BSP encourages rural banking

Momase, Normal

The National, Thursday June 20th, 2013

 BANK South Pacific has no plans to build a new branch in Madang but has encouraged customers to use other existing facilities to carry out transactions.

The bank’s training officer in Madang Samuel Ray said yesterday at Bawak village in the Australabe local level government in the Raicoast district that there were alternative and cheaper ways to do banking transactions.

He said mobile banking and using the BSP cash agencies took less time and charged less fees.

“Mobile banking is fast and cheap instead of standing in long queues for hours to perform transactions that will cost you more,” Ray said.

He said BSP received an international award in Dubai for introducing mobile banking in rural areas and had gained wider recognition for its services in the rural communities.

Ray said the bank had opened branches in other Pacific Islands and should also open one in Australia.

He said Madang had 10 automated teller machines (ATMs) and 800 Eftpos machines. 

A new one was installed last week at the FRG Clothing shop near the LBC facility.

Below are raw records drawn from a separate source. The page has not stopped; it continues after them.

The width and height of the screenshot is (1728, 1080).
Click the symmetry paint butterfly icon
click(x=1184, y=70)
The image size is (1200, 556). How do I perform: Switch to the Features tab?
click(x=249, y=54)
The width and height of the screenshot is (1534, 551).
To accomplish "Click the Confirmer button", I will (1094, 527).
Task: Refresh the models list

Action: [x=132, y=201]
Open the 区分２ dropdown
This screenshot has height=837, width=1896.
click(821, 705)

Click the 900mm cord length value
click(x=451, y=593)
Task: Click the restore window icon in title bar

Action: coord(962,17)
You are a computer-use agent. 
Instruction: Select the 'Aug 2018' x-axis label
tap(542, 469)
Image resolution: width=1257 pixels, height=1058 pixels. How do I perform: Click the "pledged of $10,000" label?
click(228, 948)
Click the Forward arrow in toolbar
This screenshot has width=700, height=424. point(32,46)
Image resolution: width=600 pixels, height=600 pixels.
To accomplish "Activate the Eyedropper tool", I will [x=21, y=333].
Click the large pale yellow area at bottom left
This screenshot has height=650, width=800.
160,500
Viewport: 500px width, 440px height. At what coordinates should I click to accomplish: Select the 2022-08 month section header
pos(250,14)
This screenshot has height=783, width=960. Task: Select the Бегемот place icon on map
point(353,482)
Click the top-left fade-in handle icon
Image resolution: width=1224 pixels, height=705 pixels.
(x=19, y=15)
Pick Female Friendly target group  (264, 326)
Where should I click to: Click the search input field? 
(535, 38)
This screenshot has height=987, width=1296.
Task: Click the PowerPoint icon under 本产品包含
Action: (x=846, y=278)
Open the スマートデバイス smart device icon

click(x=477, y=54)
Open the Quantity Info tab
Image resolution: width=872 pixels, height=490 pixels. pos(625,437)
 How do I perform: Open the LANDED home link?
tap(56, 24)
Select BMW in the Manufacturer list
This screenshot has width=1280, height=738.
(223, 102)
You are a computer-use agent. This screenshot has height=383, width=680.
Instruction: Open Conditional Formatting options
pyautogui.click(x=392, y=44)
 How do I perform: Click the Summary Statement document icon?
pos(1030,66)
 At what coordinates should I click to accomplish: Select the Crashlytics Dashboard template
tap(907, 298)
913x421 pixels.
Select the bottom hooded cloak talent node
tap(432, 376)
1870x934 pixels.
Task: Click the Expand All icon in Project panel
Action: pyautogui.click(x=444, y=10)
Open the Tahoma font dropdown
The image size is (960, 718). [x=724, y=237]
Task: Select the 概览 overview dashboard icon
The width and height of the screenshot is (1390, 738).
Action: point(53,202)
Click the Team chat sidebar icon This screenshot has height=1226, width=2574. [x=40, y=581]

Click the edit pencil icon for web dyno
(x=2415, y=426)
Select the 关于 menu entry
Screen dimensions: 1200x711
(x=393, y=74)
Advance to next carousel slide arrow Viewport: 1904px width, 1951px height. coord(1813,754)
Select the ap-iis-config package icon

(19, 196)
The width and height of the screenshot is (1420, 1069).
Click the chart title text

He encouraged the Madang provincial government to establish BSP rural banking facilities or cash agencies at rural government stations so that people could make deposits and withdrawals at their villages and districts without having to spend money to go into town and stand in long queues.

“The Walium and Kinim government stations have cash agencies while Bogia and Saidor were closed down,” Ray said. 

“The provincial government needs to sort out the problems they have so that the cash agencies there can be reopened.”

He also encouraged the villagers to form groups and apply for BSP’s “savings secured loan”, a new service introduced by the bank to allow customers to use their savings as security to get loans. 

Customers can get twice as much as their savings in the bank at any one time under this new loan facility, he said.

Last year the bank’s Madang branch opened 11,000 new accounts, which was second only to Mt Hagen.